Borphukan of the Ahom Kingdom
- In office 1672–1677
- Monarchs: Ramadhwaj Singha aka Suklamphaa Chaophaa Khamjamg Suhung Gobar Roja Sujinphaa Sudoiphaa
- Preceded by: Lachit Borphukan
- Succeeded by: Bhardhora Borphukan

Personal details
- Born: Ahom Kingdom
- Died: 1680, Meteka
- Children: Phupit Tholoka Angora Jogora
- Parent: Momai Tamuli Borbarua (father);
- Relatives: Lachit Borphukan (brother) Bhardhora Borphukan (brother) Marangi Borbarua (brother) Lao Deka (brother) Datukari (brother) Pakhori Gabharu (sister) Ramani Gabharu (niece) Baduli Borphukan (uncle)

= Laluksola Borphukan =

Borbarua of the Ahom Kingdom from 1672 to 1677

Laluksola Borphukan (fl. 1672–1680) also Laluk Nimati Phukan was of Lan Phima family and was son of Momai Tamuli Borborua and elder brother of Lachit Borphukan succeeded to the seat of Borphukan after demise of his younger brother Lachit, Laluksola Borphukan, who abandoned Guwahati.

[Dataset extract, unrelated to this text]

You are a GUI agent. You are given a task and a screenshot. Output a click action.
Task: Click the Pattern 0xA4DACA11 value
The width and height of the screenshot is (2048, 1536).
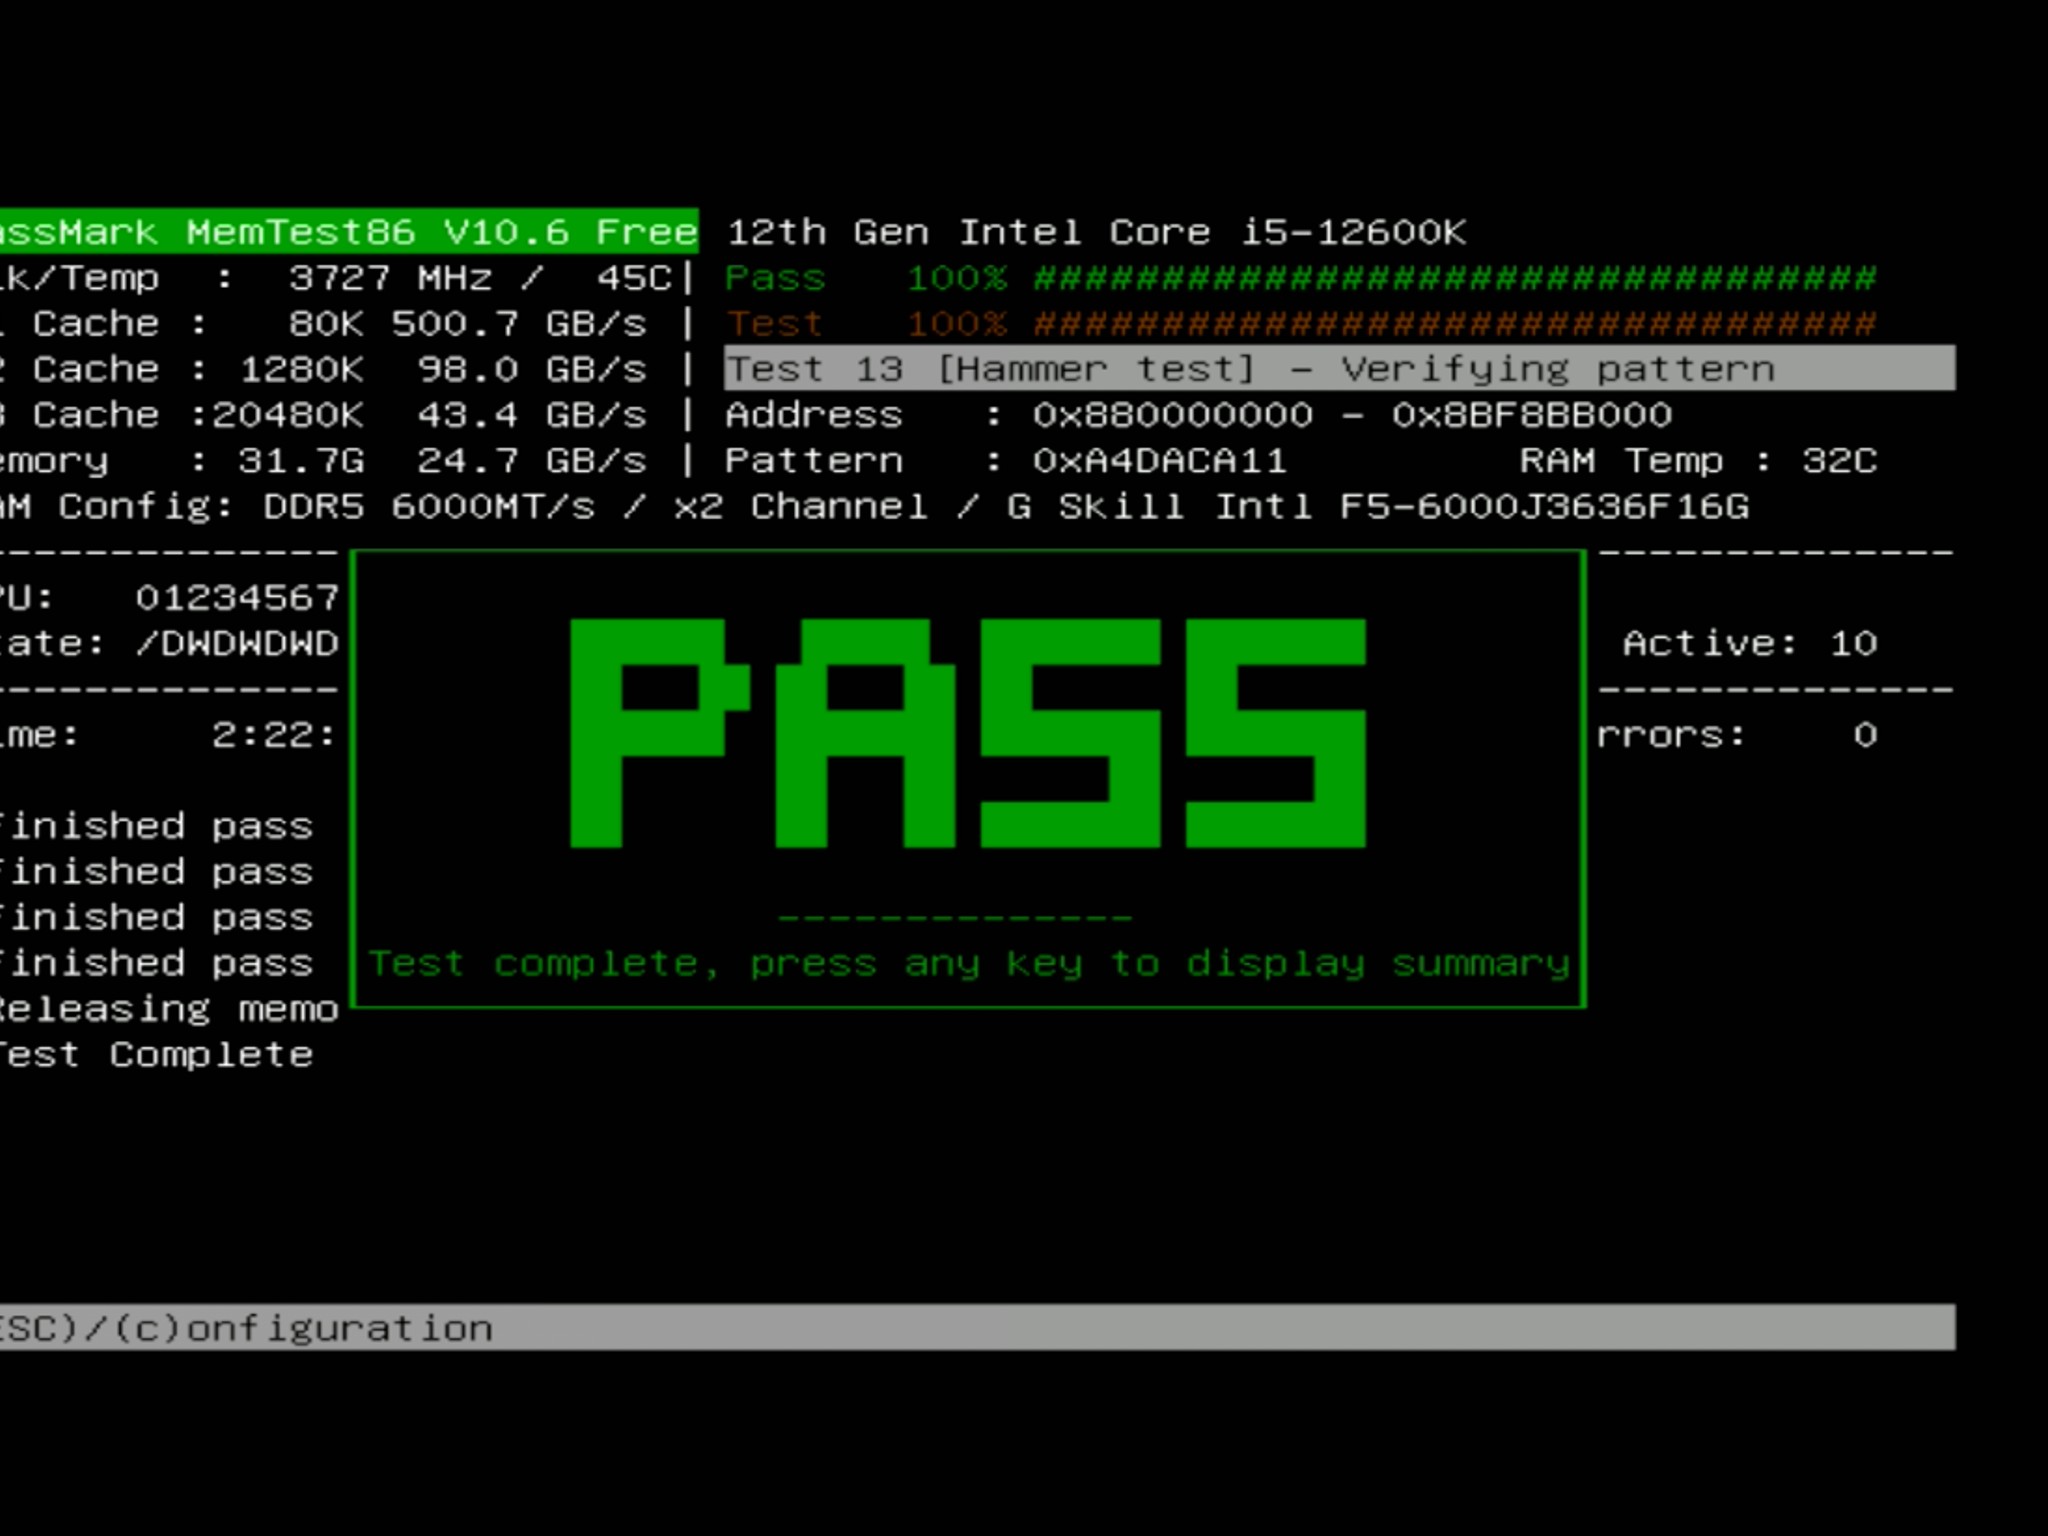[x=1159, y=461]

He was appointed the Borphukan by Udayaditya Singha after the death of his younger brother and predecessor, Lachit Borphukan, in 1672. He was posted as Naoboisa Phukan during the time of the Battle of Saraighat. His brothers were Bhardhora Borphukan, Marangi Borbarua, Lao deka, Lachit Borphukan and Datukaria and sister was Ahalya gabharu or Pakhori Gabharu. He was assassinated by his bodyguard while he was asleep.